Conclusions And Next Step
It is clear to see from the preceding chapters that the level of
support for the proposals was varied and in many cases the need for
more detailed information was highlighted. However, there were a
range of proposals which received clear support. A move towards a
more preventive system for
NHS dental
services received substantial support across the range of
stakeholders. Support was also received for the introduction of
oral health risk assessments and the simplification of
NHS dental
charges. Whilst the introduction of enhanced services for the
delivery of a variety of services was supported, the need to
consider training requirements, equipment and the funding
arrangement for this type of service
was highlighted.
There was some support for a range of the proposals related to the arrangements for General Dental Services, including patients being registered with the dental practice and having a responsible dentist, although many considered this to be happening already. There was also support for the listing of DBsC; the introduction of a Director of Dentistry; an enhanced clinical monitoring service; and the introduction of a national database of key quality indicators. Substantial support was received for PLT for dentists and practice staff.
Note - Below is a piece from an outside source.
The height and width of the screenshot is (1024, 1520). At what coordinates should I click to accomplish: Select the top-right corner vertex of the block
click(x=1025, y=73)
However, a number of those proposals received more mixed support, including the introduction of a national body and formal contracts between NHS Boards and practice owners. Whilst the potential benefits of the requirement for owners to provide a minimum number of hours NHS clinical care were recognised, concerns were raised about the practicalities and the potential impact on patient care.
The proposals around allowances also received mixed support, with concerns that the changes would affect the overall value of funding available for NHS dentistry. Whilst it was recognised that there needs to be transparency around earnings from public money, the proposal to make the provision of earnings and expenses information a requirement also raised concerns about how this information would be used. Concerns were raised about the proposal to devolve funding to HSCPs, recognising that whilst more local control of funding could have benefits, these bodies are relatively new and may not yet have the expertise to manage NHS dental services.
Oral Health Improvement Plan
The consultation exercise marked the first step in addressing the challenges facing NHS dentistry in Scotland. The level of engagement received through the consultation platform, at roadshow events, and at patient focus groups has been impressive, and the time and effort invested in providing thoughtful and considered responses to the proposals has been greatly appreciated. However, it must be remembered that while the views expressed are valuable in giving a flavour of opinion, they are not necessarily representative of the whole profession or the wider population, and the conclusions in this document must be considered in this light.
It is our intention to publish an Oral Health Improvement Plan by the end of the year, which will shape the future of NHS dentistry for the next decade.